**EXERCISE DETAILS**
Please repeat each line of the data exactly, with nothing left out.

**Stored data**
Content starts

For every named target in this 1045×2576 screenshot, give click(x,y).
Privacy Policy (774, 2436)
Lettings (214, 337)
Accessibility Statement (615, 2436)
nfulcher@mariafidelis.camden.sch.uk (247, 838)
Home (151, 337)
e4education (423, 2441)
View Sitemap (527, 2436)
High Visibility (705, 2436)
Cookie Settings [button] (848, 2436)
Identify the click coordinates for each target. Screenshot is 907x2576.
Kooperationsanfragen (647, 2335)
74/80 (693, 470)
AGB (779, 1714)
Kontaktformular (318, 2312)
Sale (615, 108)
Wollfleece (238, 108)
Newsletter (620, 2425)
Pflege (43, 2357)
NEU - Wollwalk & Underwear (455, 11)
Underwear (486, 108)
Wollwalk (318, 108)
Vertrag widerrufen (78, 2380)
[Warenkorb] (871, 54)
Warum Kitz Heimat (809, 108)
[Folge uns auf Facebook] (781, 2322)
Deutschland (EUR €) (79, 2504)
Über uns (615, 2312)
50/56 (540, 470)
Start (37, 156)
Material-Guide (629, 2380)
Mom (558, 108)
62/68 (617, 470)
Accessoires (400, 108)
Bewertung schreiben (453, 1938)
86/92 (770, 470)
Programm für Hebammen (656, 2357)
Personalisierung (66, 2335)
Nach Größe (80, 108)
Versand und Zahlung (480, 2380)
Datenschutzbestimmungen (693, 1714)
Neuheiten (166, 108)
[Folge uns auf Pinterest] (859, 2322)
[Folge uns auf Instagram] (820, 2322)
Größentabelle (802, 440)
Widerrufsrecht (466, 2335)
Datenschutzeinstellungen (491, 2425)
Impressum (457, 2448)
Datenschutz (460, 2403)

Content ends

**YOUR RESPONSE**
For every named target in this 1045×2576 screenshot, give click(x,y).
Privacy Policy (774, 2436)
Lettings (214, 337)
Accessibility Statement (615, 2436)
nfulcher@mariafidelis.camden.sch.uk (247, 838)
Home (151, 337)
e4education (423, 2441)
View Sitemap (527, 2436)
High Visibility (705, 2436)
Cookie Settings [button] (848, 2436)
Identify the click coordinates for each target. Screenshot is 907x2576.
Kooperationsanfragen (647, 2335)
74/80 (693, 470)
AGB (779, 1714)
Kontaktformular (318, 2312)
Sale (615, 108)
Wollfleece (238, 108)
Newsletter (620, 2425)
Pflege (43, 2357)
NEU - Wollwalk & Underwear (455, 11)
Underwear (486, 108)
Wollwalk (318, 108)
Vertrag widerrufen (78, 2380)
[Warenkorb] (871, 54)
Warum Kitz Heimat (809, 108)
[Folge uns auf Facebook] (781, 2322)
Deutschland (EUR €) (79, 2504)
Über uns (615, 2312)
50/56 (540, 470)
Start (37, 156)
Material-Guide (629, 2380)
Mom (558, 108)
62/68 (617, 470)
Accessoires (400, 108)
Bewertung schreiben (453, 1938)
86/92 (770, 470)
Programm für Hebammen (656, 2357)
Personalisierung (66, 2335)
Nach Größe (80, 108)
Versand und Zahlung (480, 2380)
Datenschutzbestimmungen (693, 1714)
Neuheiten (166, 108)
[Folge uns auf Pinterest] (859, 2322)
[Folge uns auf Instagram] (820, 2322)
Größentabelle (802, 440)
Widerrufsrecht (466, 2335)
Datenschutzeinstellungen (491, 2425)
Impressum (457, 2448)
Datenschutz (460, 2403)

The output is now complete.